What you are asked to do: Could you copy out the lines from the first one through the line with "coord(963,38)", both included, without changing a character?

(Element and text position data)
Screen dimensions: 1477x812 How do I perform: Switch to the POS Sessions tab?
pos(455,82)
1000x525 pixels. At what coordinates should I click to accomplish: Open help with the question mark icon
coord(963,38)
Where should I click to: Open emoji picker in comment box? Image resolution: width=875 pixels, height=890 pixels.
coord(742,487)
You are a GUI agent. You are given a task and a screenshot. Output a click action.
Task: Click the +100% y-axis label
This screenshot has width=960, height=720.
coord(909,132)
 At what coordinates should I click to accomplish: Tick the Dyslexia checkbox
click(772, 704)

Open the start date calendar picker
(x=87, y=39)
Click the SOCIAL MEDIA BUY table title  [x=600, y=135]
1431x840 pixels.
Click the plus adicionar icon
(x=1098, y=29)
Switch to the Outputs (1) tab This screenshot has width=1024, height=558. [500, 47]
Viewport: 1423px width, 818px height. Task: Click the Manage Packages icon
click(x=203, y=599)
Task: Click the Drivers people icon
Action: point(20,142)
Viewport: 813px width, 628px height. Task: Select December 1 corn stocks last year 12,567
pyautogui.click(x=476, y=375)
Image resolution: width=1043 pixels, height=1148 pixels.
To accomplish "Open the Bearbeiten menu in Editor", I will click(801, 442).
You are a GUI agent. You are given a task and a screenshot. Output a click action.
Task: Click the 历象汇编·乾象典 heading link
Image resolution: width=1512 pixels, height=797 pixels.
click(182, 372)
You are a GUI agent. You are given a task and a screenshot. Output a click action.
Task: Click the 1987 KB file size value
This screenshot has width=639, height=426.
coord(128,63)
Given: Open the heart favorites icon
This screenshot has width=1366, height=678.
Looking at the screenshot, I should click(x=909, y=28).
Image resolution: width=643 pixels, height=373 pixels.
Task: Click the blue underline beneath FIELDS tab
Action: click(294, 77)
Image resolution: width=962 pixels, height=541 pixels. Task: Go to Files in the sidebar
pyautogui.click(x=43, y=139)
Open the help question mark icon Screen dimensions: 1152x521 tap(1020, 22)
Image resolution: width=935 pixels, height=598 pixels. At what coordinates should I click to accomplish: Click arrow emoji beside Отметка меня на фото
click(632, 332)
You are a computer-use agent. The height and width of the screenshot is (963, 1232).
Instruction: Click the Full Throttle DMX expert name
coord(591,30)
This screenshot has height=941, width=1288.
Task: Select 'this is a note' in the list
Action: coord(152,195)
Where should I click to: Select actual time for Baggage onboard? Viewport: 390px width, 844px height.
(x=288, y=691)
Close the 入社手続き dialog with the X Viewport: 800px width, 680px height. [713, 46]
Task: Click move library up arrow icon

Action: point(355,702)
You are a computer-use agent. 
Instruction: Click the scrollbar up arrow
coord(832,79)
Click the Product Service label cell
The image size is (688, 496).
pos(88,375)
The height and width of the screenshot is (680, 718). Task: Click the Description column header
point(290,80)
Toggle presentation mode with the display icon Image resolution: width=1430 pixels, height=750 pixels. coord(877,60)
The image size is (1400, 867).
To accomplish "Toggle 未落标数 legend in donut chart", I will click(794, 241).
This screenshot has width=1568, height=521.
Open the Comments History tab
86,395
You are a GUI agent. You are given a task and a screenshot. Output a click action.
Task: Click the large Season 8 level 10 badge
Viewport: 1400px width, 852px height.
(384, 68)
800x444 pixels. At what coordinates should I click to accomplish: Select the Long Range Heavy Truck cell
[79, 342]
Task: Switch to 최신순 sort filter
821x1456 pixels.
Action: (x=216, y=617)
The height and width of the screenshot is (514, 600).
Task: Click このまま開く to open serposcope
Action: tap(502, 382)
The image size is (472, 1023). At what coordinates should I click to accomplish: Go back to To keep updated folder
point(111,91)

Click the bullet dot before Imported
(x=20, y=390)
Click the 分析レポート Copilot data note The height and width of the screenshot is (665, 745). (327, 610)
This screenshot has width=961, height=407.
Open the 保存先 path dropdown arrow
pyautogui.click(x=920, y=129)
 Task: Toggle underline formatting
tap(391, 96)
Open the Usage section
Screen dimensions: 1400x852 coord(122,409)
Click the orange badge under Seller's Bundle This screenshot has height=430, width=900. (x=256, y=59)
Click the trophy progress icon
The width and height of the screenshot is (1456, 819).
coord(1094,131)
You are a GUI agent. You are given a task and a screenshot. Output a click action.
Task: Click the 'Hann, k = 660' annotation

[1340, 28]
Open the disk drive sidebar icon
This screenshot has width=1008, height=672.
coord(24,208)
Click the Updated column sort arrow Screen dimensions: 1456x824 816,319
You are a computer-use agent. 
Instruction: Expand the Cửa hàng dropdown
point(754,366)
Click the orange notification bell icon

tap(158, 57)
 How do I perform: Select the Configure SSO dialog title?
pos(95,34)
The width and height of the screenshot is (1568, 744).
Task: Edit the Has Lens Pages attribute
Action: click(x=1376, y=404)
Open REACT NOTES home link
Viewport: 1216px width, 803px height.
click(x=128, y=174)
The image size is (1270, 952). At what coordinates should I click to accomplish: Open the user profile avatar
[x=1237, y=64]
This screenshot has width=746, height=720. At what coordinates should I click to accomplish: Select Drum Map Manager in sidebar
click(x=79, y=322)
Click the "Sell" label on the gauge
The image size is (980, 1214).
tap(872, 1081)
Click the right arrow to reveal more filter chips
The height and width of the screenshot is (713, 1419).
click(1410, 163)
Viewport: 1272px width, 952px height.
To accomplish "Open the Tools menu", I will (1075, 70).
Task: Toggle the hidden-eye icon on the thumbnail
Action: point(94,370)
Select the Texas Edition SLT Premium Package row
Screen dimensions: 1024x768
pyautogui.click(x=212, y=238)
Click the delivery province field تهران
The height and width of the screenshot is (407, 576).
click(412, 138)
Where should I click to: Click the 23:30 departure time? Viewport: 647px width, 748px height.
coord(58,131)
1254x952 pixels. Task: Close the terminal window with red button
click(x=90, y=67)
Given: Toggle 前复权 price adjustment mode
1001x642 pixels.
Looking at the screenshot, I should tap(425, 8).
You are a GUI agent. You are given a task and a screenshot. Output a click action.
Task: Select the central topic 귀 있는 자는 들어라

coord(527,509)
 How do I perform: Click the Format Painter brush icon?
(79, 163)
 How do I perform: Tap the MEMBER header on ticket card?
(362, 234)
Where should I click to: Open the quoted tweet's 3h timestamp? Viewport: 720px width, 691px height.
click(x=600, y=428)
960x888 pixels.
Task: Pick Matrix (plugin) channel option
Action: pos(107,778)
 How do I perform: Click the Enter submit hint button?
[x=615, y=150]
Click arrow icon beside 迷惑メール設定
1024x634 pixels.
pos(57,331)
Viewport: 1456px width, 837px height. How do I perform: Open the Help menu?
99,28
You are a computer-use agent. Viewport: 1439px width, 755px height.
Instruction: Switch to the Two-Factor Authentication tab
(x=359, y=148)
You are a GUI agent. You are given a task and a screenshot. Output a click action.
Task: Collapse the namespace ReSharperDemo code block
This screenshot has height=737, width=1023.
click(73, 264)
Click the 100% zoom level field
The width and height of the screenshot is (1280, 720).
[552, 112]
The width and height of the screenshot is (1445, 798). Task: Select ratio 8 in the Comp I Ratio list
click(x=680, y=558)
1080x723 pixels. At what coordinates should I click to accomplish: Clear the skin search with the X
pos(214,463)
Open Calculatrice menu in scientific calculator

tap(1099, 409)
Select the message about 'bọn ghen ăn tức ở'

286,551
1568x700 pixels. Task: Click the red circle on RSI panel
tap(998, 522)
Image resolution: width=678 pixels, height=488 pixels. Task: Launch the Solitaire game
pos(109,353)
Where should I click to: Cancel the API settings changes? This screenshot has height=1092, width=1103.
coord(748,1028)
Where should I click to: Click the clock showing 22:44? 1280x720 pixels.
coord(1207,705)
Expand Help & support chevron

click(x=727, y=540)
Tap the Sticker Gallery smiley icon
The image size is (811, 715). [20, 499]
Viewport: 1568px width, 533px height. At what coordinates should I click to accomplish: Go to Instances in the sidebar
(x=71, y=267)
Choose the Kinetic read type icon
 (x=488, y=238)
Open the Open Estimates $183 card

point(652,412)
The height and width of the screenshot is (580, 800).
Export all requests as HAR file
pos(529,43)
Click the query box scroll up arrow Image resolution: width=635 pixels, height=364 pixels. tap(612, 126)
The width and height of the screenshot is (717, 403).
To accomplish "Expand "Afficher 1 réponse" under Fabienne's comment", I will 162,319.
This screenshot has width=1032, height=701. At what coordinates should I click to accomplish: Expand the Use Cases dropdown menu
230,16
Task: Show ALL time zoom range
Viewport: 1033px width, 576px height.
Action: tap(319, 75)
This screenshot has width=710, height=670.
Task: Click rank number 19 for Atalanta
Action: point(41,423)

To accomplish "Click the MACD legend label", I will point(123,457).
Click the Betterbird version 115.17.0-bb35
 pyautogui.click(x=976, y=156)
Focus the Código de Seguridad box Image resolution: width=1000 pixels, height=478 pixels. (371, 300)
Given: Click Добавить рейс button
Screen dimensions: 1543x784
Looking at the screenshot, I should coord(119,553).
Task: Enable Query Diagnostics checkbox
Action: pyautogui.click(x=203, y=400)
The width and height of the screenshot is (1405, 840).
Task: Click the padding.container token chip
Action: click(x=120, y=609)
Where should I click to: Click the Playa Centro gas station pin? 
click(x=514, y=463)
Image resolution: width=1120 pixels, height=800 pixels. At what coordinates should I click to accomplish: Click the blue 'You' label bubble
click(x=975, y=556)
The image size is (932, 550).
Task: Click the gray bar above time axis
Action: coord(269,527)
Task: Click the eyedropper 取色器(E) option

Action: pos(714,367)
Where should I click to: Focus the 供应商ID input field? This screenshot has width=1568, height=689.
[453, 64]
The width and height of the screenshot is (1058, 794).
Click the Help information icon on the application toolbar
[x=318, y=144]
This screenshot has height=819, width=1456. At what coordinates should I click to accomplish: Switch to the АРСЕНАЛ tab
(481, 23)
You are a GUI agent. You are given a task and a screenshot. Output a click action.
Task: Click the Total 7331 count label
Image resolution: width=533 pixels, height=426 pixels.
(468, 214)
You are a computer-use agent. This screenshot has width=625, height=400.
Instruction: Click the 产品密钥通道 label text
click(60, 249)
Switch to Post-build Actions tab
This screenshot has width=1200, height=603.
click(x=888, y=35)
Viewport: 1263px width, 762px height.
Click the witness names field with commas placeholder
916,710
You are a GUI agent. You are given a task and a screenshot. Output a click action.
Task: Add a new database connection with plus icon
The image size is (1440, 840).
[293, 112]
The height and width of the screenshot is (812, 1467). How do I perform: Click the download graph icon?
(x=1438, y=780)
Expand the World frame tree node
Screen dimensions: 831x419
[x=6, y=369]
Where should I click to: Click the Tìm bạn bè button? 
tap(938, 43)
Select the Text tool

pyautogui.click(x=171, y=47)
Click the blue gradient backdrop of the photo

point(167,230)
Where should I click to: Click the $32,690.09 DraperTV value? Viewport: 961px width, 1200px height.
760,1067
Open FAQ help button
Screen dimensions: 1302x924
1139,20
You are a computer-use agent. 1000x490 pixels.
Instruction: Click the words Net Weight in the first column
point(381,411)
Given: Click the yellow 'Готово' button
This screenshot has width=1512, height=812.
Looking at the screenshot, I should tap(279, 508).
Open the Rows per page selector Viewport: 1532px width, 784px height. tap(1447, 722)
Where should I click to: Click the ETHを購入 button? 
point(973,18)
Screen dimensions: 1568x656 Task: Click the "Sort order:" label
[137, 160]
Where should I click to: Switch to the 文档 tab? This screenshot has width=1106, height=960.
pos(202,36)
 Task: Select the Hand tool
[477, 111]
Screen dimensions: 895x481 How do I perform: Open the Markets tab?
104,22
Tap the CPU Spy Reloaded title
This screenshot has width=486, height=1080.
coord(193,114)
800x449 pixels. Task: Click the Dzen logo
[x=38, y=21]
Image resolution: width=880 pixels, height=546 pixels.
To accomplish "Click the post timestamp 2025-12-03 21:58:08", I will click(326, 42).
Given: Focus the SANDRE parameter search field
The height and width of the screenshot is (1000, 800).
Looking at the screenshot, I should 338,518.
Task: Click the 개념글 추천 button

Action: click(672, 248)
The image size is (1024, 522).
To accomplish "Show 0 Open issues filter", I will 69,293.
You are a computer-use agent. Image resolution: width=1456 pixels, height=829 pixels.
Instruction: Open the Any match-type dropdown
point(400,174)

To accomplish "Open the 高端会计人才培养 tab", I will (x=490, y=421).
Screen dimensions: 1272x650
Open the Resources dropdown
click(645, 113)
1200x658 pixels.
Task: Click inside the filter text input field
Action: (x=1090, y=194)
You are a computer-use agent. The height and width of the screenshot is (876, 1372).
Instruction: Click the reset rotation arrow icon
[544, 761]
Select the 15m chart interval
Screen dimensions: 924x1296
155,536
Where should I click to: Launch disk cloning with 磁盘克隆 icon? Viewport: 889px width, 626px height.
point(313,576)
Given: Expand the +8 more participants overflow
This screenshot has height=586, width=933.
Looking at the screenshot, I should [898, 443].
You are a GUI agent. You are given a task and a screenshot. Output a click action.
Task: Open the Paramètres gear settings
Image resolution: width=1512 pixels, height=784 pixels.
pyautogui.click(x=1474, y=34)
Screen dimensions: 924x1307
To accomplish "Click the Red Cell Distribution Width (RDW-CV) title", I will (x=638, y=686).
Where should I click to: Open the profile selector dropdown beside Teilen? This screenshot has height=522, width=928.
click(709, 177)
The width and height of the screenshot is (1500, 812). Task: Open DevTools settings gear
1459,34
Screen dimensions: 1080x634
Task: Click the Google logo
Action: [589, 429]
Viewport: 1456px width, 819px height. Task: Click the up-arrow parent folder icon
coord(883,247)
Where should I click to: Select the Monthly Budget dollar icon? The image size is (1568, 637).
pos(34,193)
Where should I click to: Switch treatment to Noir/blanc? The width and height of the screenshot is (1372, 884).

Answer to the problem:
Screen dimensions: 1477x812 How do I perform: Switch to the POS Sessions tab?
pos(455,82)
1000x525 pixels. At what coordinates should I click to accomplish: Open help with the question mark icon
coord(963,38)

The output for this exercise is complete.